## Exercise directions
Reproduce the records below exactly, but only between the lines holding "Task: Click the info icon near Filter by XLSX" and "Task: Open the smart", inclusive.
═════ Dataset ═════
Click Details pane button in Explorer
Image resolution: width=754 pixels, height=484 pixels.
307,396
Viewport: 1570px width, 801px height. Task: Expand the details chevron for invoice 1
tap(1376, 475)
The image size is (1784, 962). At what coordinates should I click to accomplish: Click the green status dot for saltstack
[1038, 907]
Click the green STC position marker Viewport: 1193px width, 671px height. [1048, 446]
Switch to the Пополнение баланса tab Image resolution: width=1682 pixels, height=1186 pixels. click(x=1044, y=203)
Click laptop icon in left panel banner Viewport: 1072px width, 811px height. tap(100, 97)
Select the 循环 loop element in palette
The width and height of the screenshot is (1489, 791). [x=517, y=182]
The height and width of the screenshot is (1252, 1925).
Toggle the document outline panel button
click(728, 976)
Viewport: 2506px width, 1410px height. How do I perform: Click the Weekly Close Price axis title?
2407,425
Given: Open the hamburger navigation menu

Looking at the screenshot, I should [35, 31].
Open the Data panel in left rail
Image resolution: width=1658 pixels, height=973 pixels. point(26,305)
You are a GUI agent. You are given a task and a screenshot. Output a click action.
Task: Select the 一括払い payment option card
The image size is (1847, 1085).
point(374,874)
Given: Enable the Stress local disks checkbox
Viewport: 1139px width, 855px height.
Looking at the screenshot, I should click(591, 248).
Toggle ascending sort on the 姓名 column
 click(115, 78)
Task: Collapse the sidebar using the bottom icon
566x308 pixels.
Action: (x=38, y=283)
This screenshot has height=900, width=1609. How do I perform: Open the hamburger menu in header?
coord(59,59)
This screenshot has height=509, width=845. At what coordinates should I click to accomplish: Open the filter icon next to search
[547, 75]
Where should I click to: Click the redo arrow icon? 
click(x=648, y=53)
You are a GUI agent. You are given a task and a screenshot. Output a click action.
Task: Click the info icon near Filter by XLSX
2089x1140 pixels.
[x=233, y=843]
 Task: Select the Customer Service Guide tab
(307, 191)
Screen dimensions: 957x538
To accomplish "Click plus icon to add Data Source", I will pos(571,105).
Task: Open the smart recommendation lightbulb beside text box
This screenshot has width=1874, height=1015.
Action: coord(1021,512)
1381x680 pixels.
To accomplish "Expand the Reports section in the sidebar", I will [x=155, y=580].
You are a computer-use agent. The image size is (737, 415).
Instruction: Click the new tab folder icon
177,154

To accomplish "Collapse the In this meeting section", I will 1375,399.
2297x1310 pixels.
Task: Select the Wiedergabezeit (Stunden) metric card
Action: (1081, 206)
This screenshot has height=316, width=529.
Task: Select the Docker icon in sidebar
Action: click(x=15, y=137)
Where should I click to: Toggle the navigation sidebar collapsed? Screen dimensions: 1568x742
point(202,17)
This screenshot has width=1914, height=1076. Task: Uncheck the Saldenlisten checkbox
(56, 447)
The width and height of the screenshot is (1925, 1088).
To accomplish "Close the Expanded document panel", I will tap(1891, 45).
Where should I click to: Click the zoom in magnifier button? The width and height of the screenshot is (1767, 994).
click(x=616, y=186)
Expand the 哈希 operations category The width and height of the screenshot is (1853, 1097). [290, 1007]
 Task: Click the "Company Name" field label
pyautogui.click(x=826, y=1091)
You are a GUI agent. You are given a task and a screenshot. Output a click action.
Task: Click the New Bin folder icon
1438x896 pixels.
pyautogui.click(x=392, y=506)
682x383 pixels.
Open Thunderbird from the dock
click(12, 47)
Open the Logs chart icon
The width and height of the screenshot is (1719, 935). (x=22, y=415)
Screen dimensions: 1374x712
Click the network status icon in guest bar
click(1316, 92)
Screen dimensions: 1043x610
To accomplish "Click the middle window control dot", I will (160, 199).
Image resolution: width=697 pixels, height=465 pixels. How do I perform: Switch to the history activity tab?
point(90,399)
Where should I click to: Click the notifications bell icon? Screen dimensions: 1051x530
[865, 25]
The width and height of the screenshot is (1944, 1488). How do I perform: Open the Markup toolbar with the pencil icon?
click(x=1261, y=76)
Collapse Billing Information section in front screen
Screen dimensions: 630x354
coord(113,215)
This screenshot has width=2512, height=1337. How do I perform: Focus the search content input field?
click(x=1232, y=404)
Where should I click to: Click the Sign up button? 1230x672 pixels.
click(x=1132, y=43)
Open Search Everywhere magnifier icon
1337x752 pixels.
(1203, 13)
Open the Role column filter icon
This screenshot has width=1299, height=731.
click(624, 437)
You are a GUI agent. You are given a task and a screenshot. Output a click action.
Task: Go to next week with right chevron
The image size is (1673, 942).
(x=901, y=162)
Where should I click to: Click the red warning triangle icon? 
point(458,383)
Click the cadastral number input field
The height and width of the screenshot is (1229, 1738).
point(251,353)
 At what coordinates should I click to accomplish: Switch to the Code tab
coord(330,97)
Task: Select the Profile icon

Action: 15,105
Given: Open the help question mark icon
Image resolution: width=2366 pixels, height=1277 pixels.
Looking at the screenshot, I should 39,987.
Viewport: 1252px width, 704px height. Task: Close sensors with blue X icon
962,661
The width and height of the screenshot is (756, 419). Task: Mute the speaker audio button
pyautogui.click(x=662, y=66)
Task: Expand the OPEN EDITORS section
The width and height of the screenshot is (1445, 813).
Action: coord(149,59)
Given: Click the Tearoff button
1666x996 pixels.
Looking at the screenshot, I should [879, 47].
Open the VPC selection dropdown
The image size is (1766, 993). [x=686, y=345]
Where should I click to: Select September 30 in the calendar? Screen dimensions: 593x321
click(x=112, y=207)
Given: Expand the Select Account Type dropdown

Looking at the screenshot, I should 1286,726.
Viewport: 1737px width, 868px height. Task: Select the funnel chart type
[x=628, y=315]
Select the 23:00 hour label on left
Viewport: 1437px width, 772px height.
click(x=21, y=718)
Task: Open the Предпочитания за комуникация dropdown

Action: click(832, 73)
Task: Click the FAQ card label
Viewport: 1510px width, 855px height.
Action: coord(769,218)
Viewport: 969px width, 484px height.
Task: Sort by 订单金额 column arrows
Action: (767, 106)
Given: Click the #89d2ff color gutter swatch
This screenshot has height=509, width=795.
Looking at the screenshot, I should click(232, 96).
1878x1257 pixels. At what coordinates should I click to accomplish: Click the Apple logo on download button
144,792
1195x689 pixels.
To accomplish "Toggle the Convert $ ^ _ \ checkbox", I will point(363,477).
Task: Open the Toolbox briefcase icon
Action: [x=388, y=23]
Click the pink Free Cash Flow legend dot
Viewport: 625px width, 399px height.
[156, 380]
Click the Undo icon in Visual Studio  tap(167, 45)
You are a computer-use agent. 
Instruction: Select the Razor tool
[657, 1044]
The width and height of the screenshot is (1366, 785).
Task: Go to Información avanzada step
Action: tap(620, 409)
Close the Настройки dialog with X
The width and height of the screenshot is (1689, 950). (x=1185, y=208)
═════
## Reply to the task
Task: Click the info icon near Filter by XLSX
2089x1140 pixels.
[x=233, y=843]
 Task: Select the Customer Service Guide tab
(307, 191)
Screen dimensions: 957x538
To accomplish "Click plus icon to add Data Source", I will pos(571,105).
Task: Open the smart recommendation lightbulb beside text box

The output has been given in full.